### What to produce
Across the entries below, tally every line that holds the string "sigara" and reply with the number only.

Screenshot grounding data
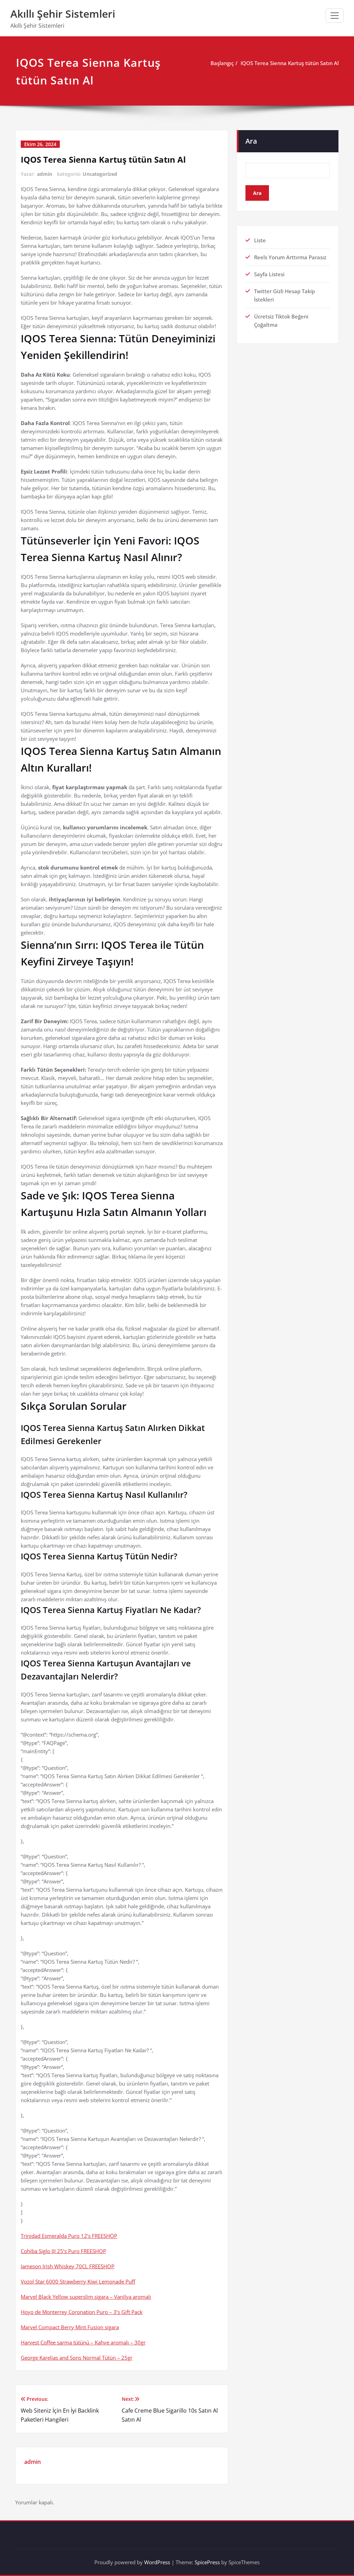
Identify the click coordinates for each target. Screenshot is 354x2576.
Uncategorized (100, 174)
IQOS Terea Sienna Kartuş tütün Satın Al (290, 63)
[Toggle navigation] (335, 15)
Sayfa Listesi (269, 274)
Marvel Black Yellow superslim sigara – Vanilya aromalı (86, 2296)
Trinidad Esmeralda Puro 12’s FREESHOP (69, 2235)
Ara (251, 141)
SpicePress (207, 2562)
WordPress (157, 2562)
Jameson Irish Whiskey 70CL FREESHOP (67, 2266)
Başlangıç (222, 63)
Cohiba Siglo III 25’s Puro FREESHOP (63, 2251)
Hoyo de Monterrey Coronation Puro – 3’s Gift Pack (81, 2311)
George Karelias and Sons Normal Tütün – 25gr (76, 2357)
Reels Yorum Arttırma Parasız (290, 257)
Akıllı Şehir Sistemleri (62, 14)
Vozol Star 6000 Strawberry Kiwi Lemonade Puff (78, 2281)
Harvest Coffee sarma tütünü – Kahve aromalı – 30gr (83, 2342)
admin (44, 174)
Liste (260, 240)
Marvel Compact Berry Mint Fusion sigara (70, 2327)
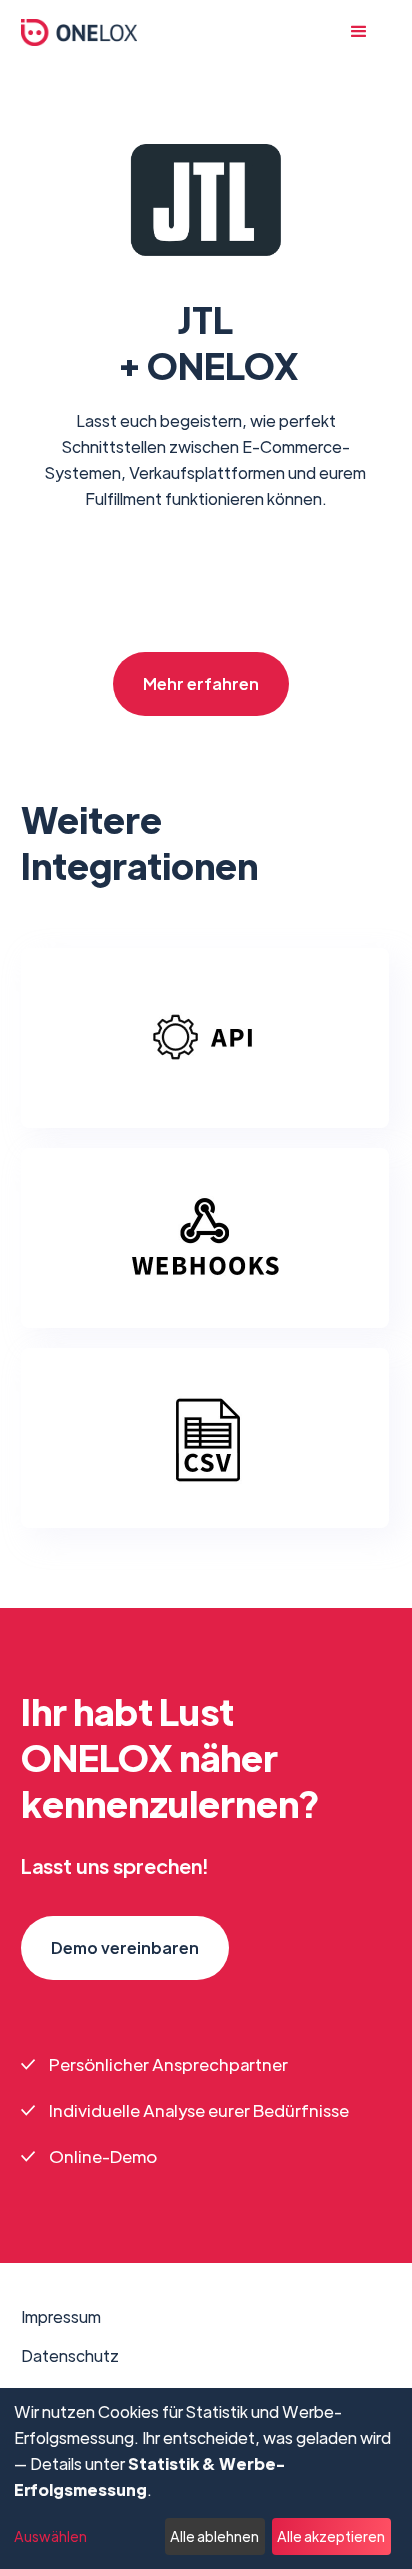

### Result below
2